(Dataset entries):
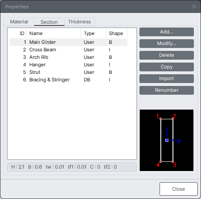The height and width of the screenshot is (199, 201).
Task: Delete the selected section
Action: (x=167, y=55)
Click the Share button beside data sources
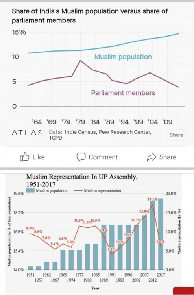Viewport: 194px width, 295px height. click(176, 135)
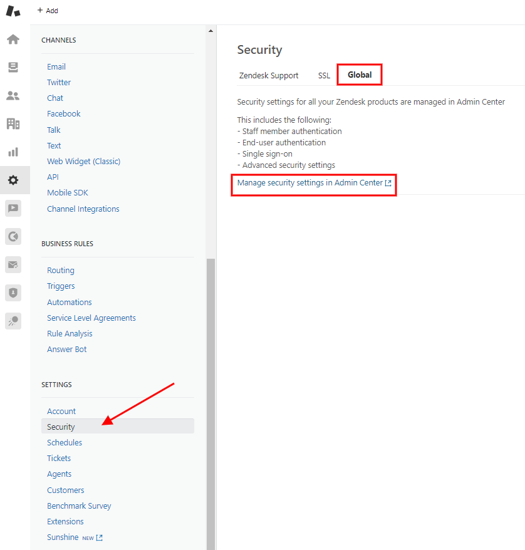Switch to the SSL tab
This screenshot has height=550, width=525.
coord(324,75)
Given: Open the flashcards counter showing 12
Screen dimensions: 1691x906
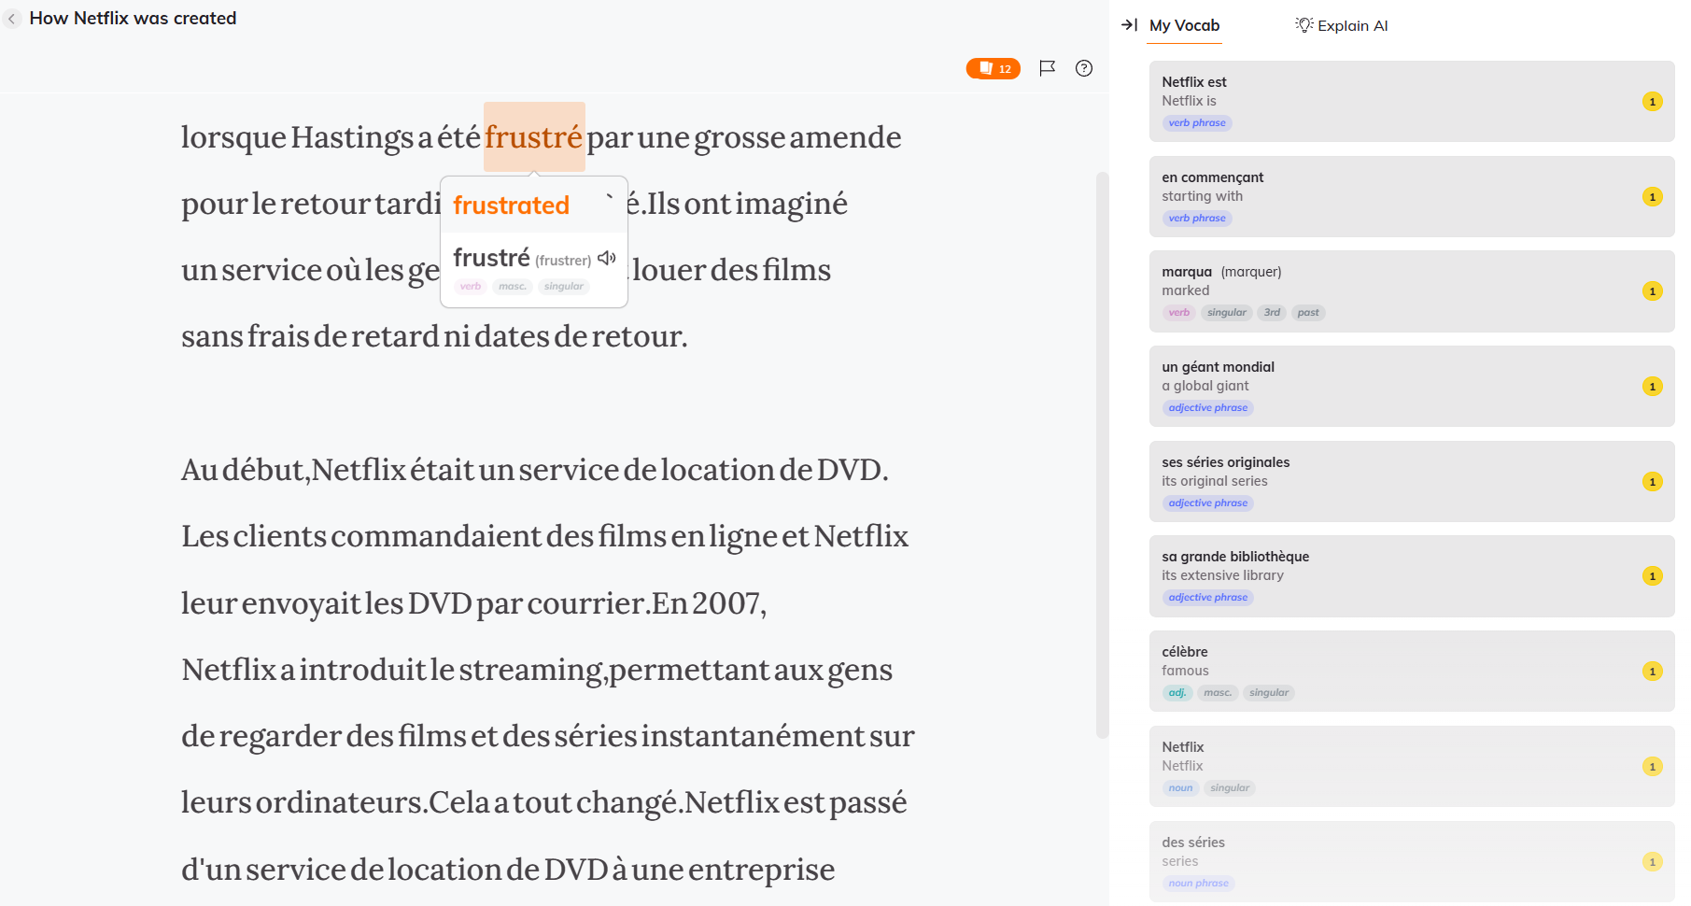Looking at the screenshot, I should point(993,68).
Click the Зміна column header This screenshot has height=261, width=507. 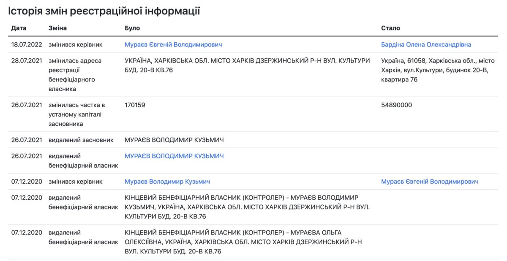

(Task instructions):
What you set down should be exactly the lines from the line containing "Screen dimensions: 1691x906" to the last line of the entries above, both included, with no pictures.

(Answer to this problem):
Screen dimensions: 1691x906
Looking at the screenshot, I should point(993,68).
Click the Зміна column header This screenshot has height=261, width=507. 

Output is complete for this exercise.